Date d'ajout : lundi 25 janvier 2016
par Jacques DAGORY
REVUE : TRAJETS, 2, 1997
Avec la vogue actuelle des sentiments de religiosité, les expériences couramment rattachées au mysticisme traduisent une réalité complexe et ambiguë ; il convient de les passer au crible et de n'en retenir que celles qui se révèlent authentiques. Le Révérend Père Pierre Miquel, ancien abbé de Ligugé, est particulièrement qualifié pour rappeler et préciser les critères applicables en ce domaine si délicat : c'est le propos de son dernier ouvrage.
Considérée d'abord dans son objet, la mystique est distinguée de la théologie, de la métaphysique et de la poésie, bien qu'elle entretienne des rapports avec ces activités parallèles. II apparaît, de plus, que le Dieu des mystiques est moins l'Être absolu en soi que, même toujours inconnu et caché, le Dieu de relation, celui que l'âme, à l'image de Marie, mère de Dieu incarné, et par la grâce de cette incarnation, est appelée à enfanter, à faire naître spirituellement en elle-même. Entendu ensuite dans son sens plus précis de qualité personnelle, le discernement, s'il implique des compétences psychologiques et doctrinales, est surtout un charisme, un don divin, permettant de juger d'un état ou d'une étape dans la vie intérieure d'un sujet mystique. Celui-ci doit équilibrer en lui le combat spirituel et le désir de Dieu en s'opposant à l'égoïsme des convoitises. C'est ici que se multiplient les risques, les excès et les dangers de la mystique : dolorisme masochiste dans l'ascèse, dérives érotiques de l'amour, état d'esprit intégriste, vertiges des profondeurs de Dieu et de l'homme, tentations diverses de subjectivisme religieux, goût du merveilleux tout différent de la grâce de l'émerveillement. Enfin, dernier point abordé, la prière mystique, utilisant un langage imagé et paradoxal, peut suivre plusieurs méthodes de spiritualité, mais tend finalement à devenir continue et quasi inconsciente.

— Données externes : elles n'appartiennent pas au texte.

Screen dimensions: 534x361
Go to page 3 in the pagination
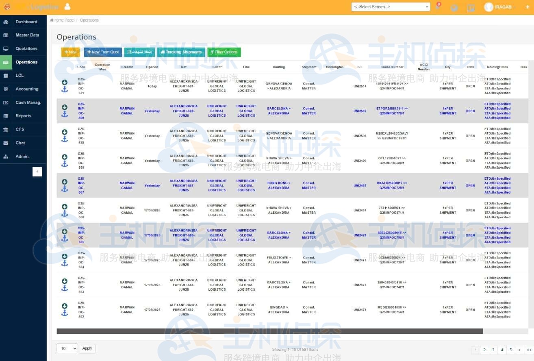tap(493, 350)
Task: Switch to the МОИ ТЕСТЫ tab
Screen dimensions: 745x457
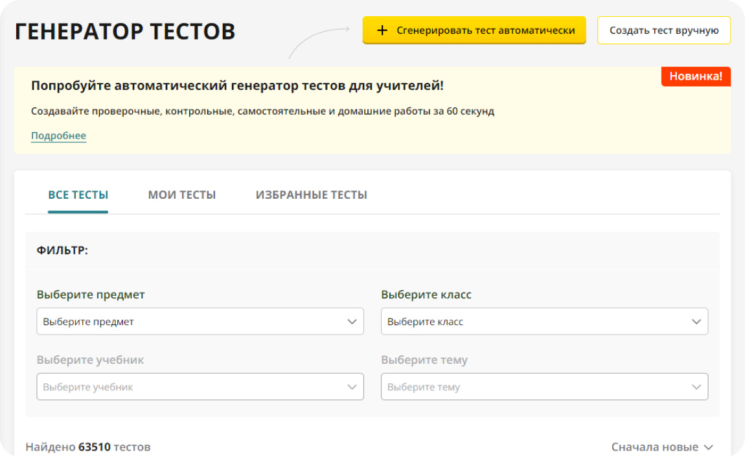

La présentation des questions successives par l'auteur sait rester simple et claire, délibérément résumée et ramenée à l'essentiel. Elle fait une large place à des textes de référence, cités en grand nombre, reproduits et commentés à titre d'exemples, de preuves, de témoignages. En dehors de mentions scripturaires de, selon la foi chrétienne, sa condition véritablement divine, sous-jacente à son existence pleinement humaine, permet aux hommes de participer à la vie de Dieu ?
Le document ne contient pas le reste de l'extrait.